Proteomics: An Overview and Analysis of Current and Emerging Technologies, Competitive Landscape and the Market Environment
Found this at bio.com. Looks like a teaser to purchase the full report @ ~$5K. Couldn't find any threatening reproduction warnings, so here it is....
Proteomics aims to directly study the role and function of proteins in tissues and cells. The ultimate goal is to study the interaction of multiple proteins in healthy, diseased, and experimental conditions. Such global studies will enable the investigator to understand the holistic effects of a particular therapeutic agent or experimental intervention. To this end, proteomics requires the ability to separate and isolate all the constituents of a proteome. These pure or near homogeneous protein isolates must be detectable and in a form conducive to analysis.
All proteomics studies fall into the following [three] general categories: differential protein display (including changes in quantity), protein characterization (including post-translational modifications), and protein-protein interaction (including activity assays). All of these demand careful isolation of tissues or cells and proper sample preparation at the onset of the study. The correct choice for starting material, and proper preparation of it, can dictate the success of the whole procedure, because most studies rely on either purity of the sample or valid comparisons (untainted) between two samples.

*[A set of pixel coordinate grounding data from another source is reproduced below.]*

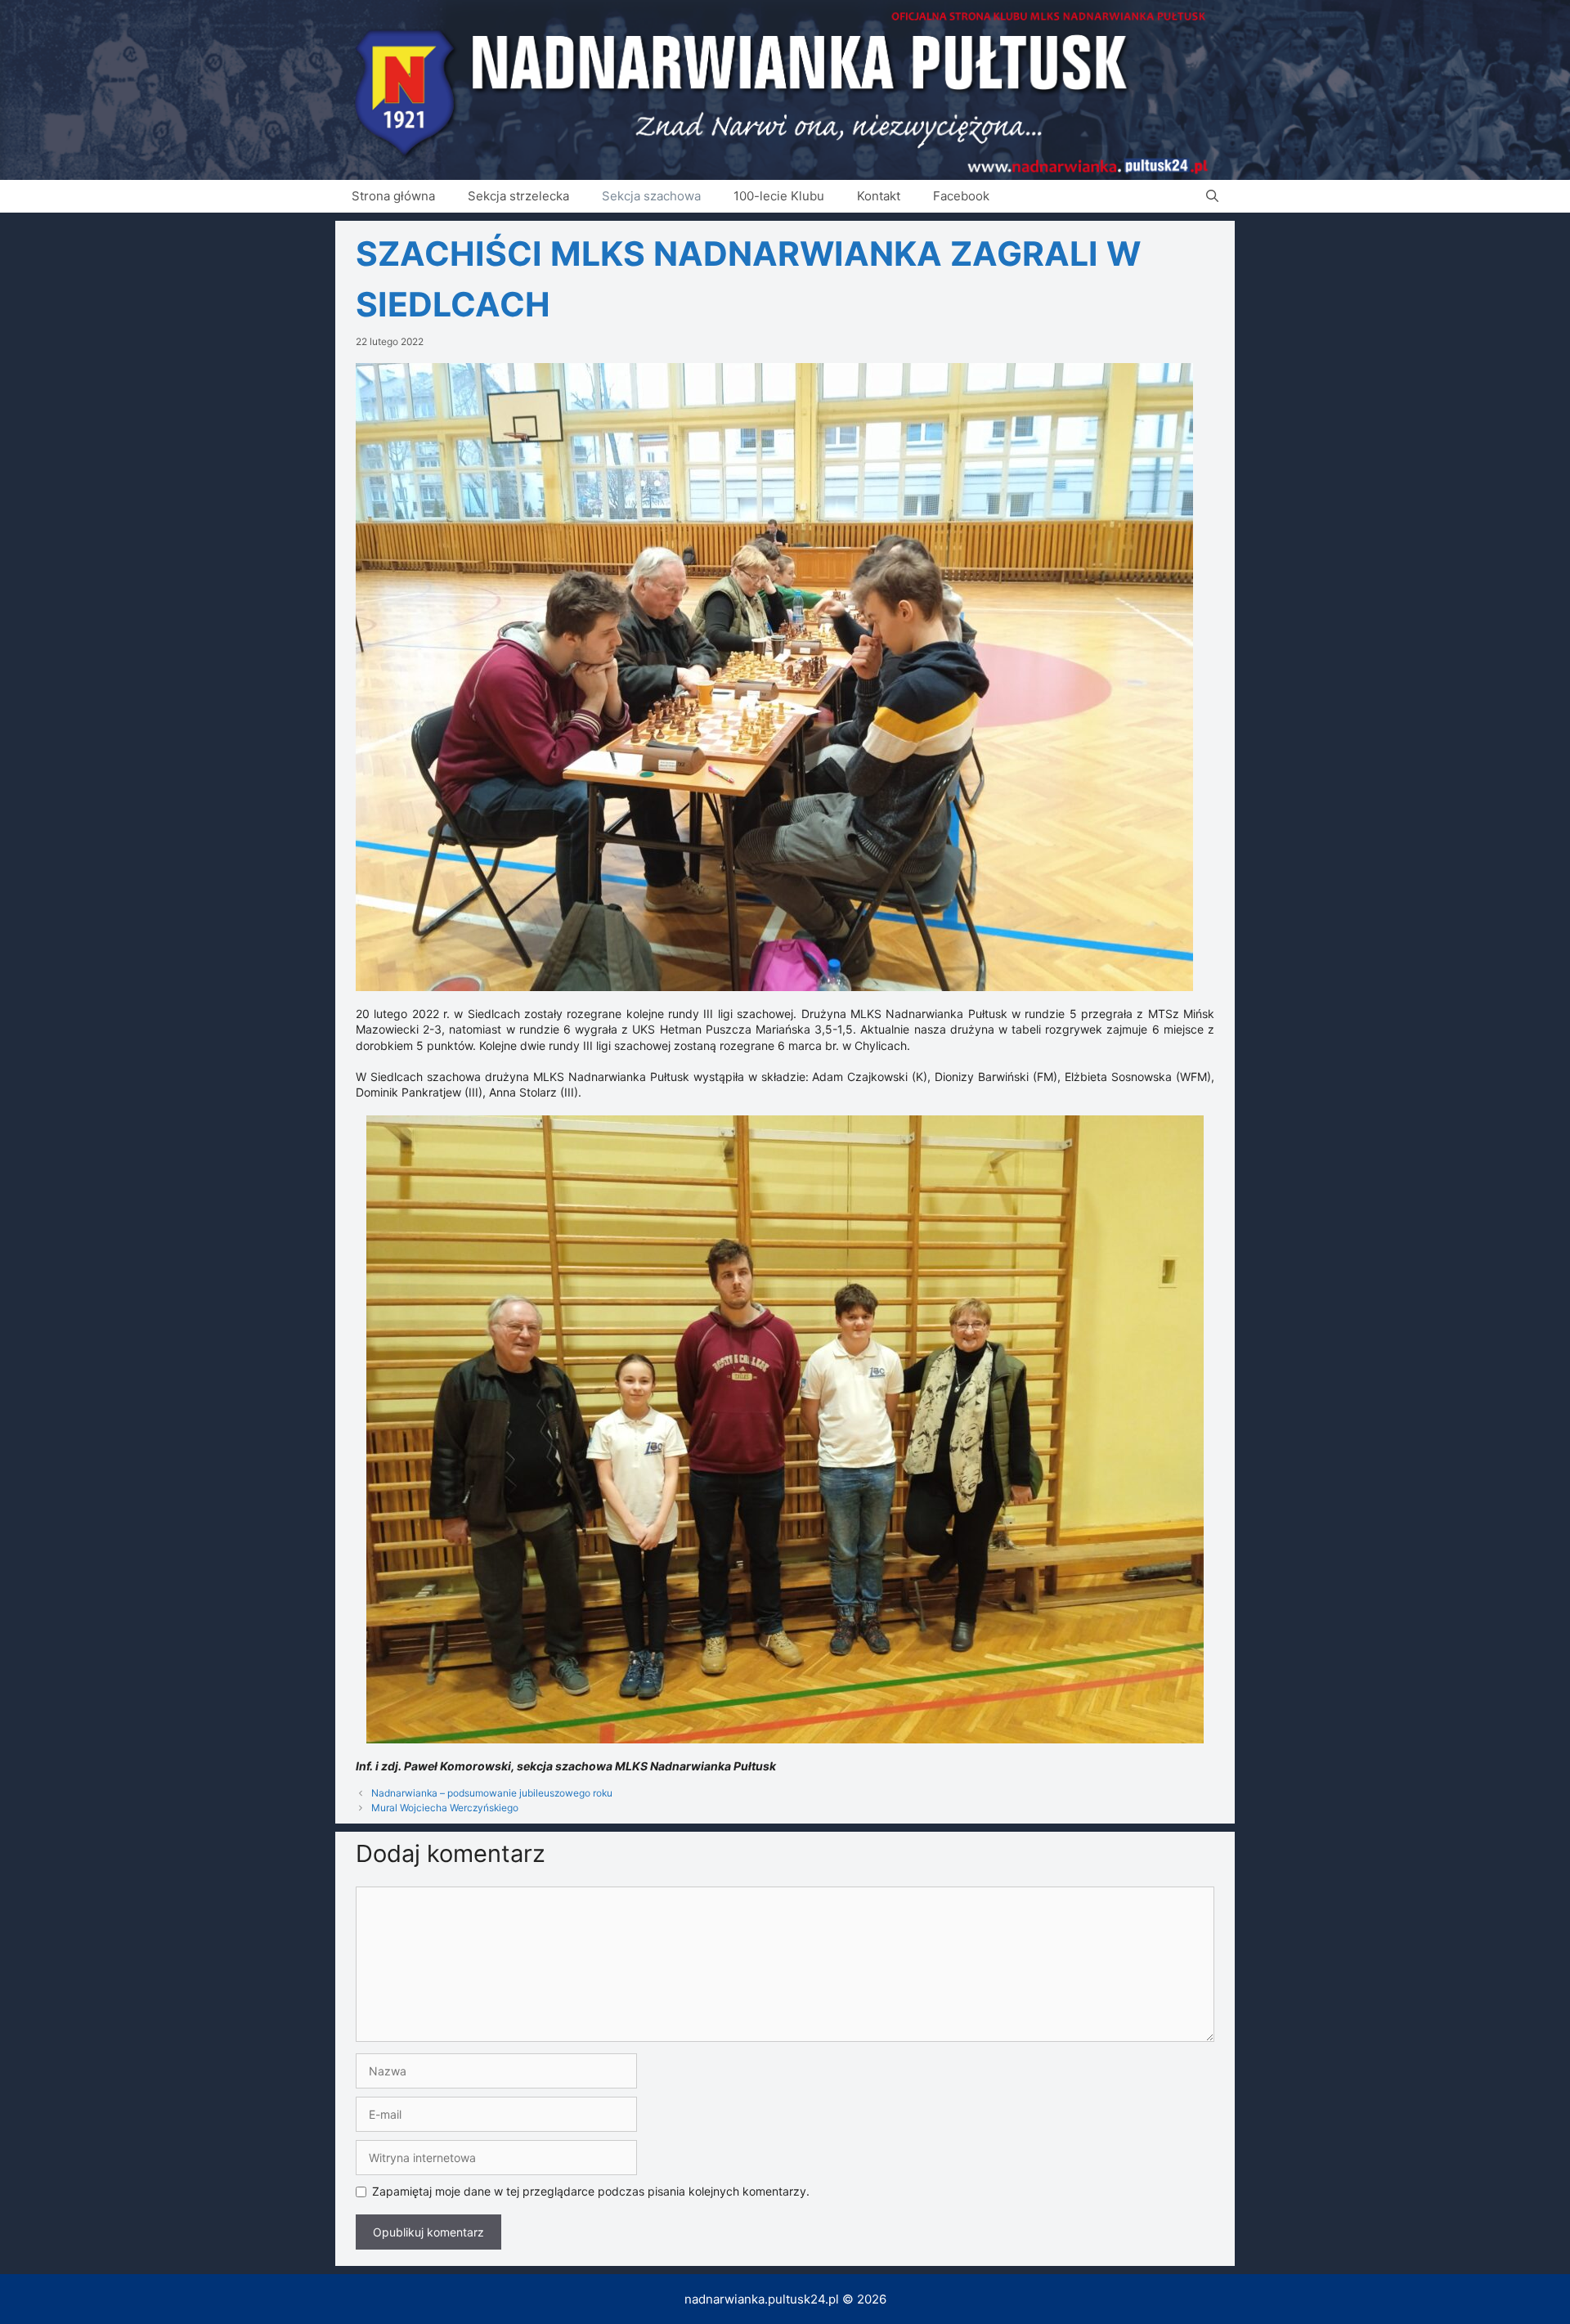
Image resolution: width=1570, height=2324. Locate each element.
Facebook (961, 196)
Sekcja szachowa (651, 196)
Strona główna (393, 196)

The very first step is to choose and catalogue the proper crude samples. In basic research, the investigator has great discretion over this manner. For example, in differential protein display between two in vitro tissue culture samples, the treated and untreated cells are easily distinguishable. The experimental and control samples can be chosen based on their identical, or at least, similar pedigree to minimize spurious and irrelevant differences between the two. The only distinctions, at least theoretically, in the protein profile of the two samples will be due to the known intervention or therapeutic. Therefore, the selection of starting material in such a scenario is simple. However, this is not the case for most applications, even in basic science. The target cells are often intermixed with a variety of other cell types or unafflicted cells of the same kind. All proteomics protocols demand the separation of the cells of interest from the rest of the tissue. Otherwise, differential protein display, protein characterization, and protein-protein interaction studies will be tainted with the constituents of the background tissue.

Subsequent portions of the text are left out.